- Data records -
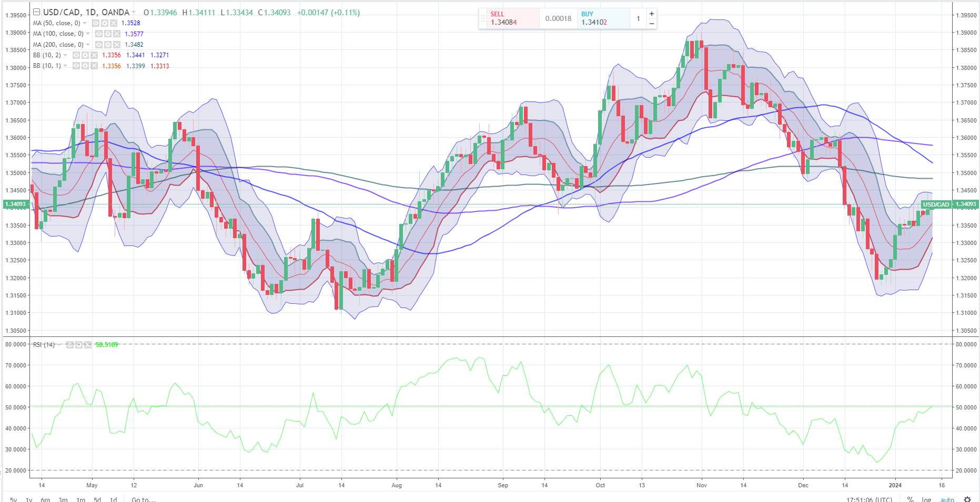980x502 pixels.
Task: Open the USD/CAD symbol title dropdown
Action: [x=134, y=12]
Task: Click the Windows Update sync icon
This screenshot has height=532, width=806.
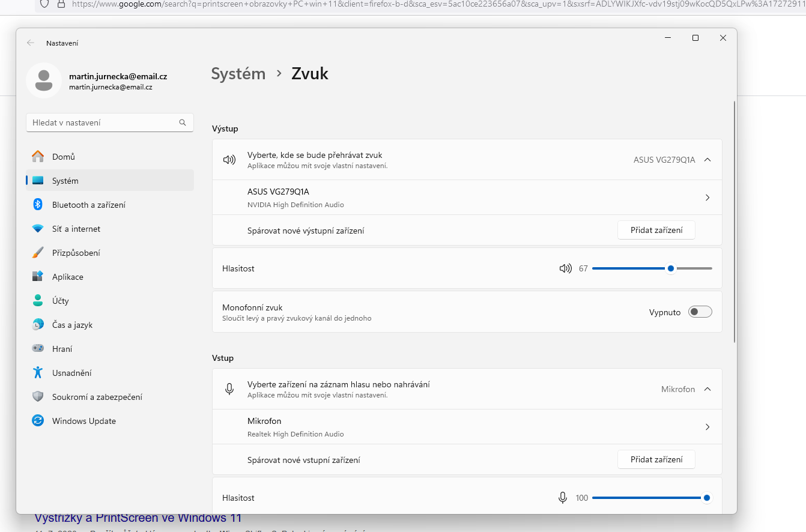Action: coord(38,421)
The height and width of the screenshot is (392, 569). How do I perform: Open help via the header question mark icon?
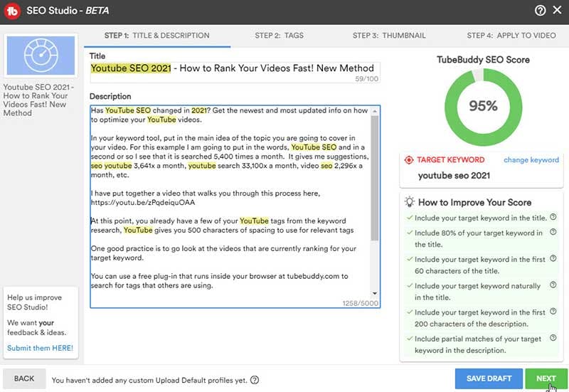[539, 11]
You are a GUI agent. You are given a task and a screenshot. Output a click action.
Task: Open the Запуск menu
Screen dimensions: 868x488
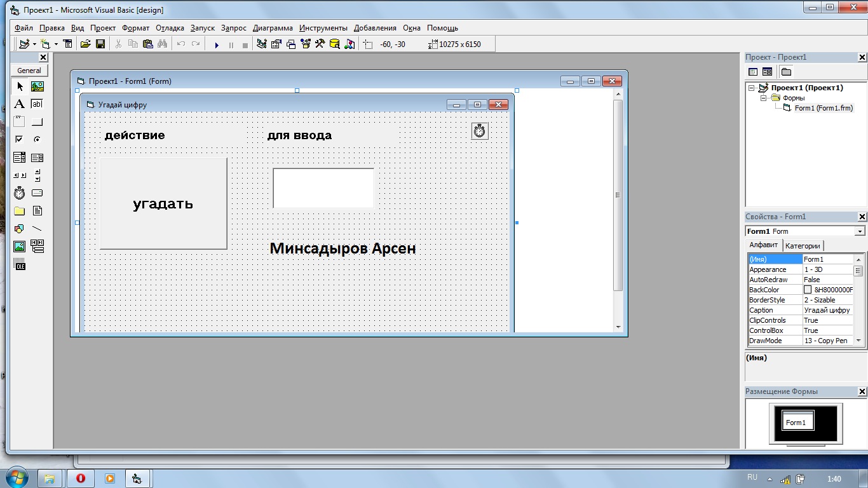201,28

- What this task involves -
Copy the lines from the line that contains "The height and" through the end of the records, exactly and with nothing added; leave the pictures out.

- Output for this exercise -
The height and width of the screenshot is (392, 569). How do I perform: Open help via the header question mark icon?
[539, 11]
You are a GUI agent. You are given a task and a screenshot. Output a click action.
Task: Open the Запуск menu
Screen dimensions: 868x488
201,28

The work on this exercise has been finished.